I want to remember 2 people who to me were like parent's they were good to me and they passed so quickly it broke my heart into a million pieces. Remi and Linda. Remi passed of an aneurism, one minute he was here and the next he was gone. He was a loving father and a wonderful man, with a great sense of humour. Linda was beautiful to me inside and out. She was never afraid to tell you how she saw things, she was up front and real, but in a very nurting and loving way. Her time too came quickly and in a minute she was taken from us. She died of a heart attack in her own home. Not a day goes by I don't think about her and wish I could have one more day with her.
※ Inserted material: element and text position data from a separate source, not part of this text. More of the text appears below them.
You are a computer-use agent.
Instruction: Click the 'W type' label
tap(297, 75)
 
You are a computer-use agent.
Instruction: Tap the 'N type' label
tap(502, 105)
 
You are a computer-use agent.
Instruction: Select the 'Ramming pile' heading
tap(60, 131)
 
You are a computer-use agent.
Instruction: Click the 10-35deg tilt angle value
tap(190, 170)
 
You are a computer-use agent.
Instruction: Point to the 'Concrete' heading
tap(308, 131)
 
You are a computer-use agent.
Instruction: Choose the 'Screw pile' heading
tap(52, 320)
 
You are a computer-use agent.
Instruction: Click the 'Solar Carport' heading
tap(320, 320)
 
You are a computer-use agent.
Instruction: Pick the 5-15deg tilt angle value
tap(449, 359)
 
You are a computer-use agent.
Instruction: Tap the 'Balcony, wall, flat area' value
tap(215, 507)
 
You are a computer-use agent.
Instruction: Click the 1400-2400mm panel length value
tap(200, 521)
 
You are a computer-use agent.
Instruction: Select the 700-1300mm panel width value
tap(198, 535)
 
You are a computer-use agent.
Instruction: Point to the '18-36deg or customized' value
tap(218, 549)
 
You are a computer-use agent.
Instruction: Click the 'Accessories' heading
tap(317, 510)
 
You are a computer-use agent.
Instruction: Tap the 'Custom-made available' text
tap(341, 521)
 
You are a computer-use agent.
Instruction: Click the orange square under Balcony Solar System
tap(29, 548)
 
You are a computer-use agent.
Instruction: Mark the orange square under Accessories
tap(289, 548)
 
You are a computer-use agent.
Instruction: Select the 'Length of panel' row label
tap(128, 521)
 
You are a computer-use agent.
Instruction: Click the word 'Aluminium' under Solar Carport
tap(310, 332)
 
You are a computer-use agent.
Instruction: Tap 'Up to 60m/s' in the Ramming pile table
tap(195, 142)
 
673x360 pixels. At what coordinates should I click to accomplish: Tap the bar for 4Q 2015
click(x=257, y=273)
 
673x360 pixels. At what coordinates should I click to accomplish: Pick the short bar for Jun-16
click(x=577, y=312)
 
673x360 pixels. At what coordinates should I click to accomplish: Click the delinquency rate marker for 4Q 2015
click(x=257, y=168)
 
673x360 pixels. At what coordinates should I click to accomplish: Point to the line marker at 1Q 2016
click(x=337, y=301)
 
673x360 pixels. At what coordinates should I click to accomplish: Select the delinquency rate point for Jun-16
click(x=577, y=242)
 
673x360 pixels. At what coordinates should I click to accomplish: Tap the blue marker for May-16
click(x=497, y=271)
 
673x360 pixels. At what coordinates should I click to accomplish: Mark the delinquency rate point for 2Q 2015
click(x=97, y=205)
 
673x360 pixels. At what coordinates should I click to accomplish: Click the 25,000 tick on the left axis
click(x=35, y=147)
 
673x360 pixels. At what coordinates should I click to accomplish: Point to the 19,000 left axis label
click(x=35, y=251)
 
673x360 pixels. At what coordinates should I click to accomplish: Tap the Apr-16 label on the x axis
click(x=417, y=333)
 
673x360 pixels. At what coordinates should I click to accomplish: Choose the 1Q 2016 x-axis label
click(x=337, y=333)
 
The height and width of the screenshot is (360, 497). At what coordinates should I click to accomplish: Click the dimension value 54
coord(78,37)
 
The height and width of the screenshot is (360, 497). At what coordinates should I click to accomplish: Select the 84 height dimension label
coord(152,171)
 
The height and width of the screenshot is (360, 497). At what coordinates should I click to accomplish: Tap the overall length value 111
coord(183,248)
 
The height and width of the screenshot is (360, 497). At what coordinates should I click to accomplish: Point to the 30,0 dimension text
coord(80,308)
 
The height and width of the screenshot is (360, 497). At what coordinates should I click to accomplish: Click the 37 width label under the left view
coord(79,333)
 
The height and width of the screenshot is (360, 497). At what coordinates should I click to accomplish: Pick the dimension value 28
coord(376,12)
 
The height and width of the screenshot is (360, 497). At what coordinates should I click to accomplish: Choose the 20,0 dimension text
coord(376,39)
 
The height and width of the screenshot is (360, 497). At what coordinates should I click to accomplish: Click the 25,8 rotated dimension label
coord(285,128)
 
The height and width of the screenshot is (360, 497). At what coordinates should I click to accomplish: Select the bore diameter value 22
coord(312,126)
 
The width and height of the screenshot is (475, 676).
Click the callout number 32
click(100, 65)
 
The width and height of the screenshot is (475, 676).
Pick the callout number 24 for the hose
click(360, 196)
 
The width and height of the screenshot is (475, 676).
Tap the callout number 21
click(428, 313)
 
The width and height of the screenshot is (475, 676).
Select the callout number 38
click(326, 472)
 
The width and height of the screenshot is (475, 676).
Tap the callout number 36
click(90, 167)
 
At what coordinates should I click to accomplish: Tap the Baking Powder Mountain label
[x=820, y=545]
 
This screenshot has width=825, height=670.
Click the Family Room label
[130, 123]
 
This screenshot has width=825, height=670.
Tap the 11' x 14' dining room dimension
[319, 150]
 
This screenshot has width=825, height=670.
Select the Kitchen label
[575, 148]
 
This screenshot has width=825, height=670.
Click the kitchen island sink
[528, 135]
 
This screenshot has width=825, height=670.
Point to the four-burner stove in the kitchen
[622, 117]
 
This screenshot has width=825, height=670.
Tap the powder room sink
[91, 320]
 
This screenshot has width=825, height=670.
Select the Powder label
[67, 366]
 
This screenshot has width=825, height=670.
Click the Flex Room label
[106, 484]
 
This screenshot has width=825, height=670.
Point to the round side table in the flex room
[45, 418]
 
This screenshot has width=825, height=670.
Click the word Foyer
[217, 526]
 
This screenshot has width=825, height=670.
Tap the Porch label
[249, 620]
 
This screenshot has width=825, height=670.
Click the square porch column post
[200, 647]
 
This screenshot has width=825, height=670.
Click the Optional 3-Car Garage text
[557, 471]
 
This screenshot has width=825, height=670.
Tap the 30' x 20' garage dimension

I want to remember my sister in law who I never got to meet. Talked on the phone and she was sweet to me when we did talk. Tara died after giving emergency c-section to her premature baby girl. They say she died of HELP, had never heard of it before but she was too gone in very little time. My brother was devestated but he still had his baby girl to live with, ALDEN. Alden was born aug 31/03 but died of SIDS dec 04/03 she was due to be born in oct 03. I was going to meet her in one more month, I will never get over the fact I never went to see her when I wanted to and I hold that regret within me. She was new and beautiful and the hurt is so deep. I wish I could bring her back, but the reality is I can't. My brother has been strong through out all of this and I think it helps us to see he is getting through.

Lastly I'd like to remember Phil's grandmother, I was lucky to see her once. I felt a strong pull to buy her an angel, but never got to get it she passed not long after I saw her. She was a sweet lady

Thankfully for right now this is the losses I have had, I pray everyone else lives healthy and well and that we won't loose someone else quickly. Life just throws such curve balls you just never know.